Nowadays, yoga is become very popular in the west. People are becoming more health-conscious, trying to save themselves from misery by engaging in various “green” and “organic” trends and activities. While most of these trends are a passing fad (supplements, pills, powders, juices, etc.) Yoga is a proven science, thousands years old, with an established lineage of experienced schools and teachers. Many people are taking up yoga because it is safe, effective and does not require any significant effort, unlike pilates or more intensive programs. Yoga works on the body as much as it does on the mind, and its subtle effects are felt immediately.

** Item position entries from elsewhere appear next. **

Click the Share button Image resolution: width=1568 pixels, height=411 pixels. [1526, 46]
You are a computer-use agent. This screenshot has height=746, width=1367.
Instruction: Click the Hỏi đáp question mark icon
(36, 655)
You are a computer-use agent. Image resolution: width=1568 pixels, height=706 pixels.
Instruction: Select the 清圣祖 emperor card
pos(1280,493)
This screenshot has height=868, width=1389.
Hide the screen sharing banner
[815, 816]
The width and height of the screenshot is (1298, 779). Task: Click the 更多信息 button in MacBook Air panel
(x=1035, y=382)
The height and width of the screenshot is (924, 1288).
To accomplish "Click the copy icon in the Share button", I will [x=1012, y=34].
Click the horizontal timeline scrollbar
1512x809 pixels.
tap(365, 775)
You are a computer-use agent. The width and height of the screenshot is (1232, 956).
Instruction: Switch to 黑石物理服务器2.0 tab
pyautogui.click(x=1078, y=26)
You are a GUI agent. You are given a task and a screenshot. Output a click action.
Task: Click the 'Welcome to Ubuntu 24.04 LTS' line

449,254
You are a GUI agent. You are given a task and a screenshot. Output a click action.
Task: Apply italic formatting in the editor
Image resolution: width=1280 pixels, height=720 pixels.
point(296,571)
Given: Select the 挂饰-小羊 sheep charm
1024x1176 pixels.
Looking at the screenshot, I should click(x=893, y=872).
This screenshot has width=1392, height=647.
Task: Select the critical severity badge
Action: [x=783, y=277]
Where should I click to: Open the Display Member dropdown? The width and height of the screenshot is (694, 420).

Before actively engaging in the practice of Yoga, consider investing into a good mat – Yoga’s only required accessory that could make a significant difference in your progress. A good mat will provide with additional support, stability and comfort and make practice very enjoyable. On the contrary, a less than adequate mat could turn your class into a nightmare. Read on to find out how to find that perfect mat – Yoga practitioner’s best friend.
The following factors will play the most important roles in determining your needs:
Your skill level Beginners are advised against investing into own yoga mats. Many people quit after only a few classes and throw their mats away eventually. A good mat could easily cost up to a $100 but will biodegrade rapidly because of its natural materials, a cheaper PVC mat will take many years to decompose. Think about how many people give up yoga and throw their mats away every year. That’s not good mat yoga.
If you are just getting started, use a extra thick yoga mat provided by your studio – they are clean, decent and thick enough for everyone. Once you practice for a while and begin to feel the effects, it may be time to consider purchasing your own mat.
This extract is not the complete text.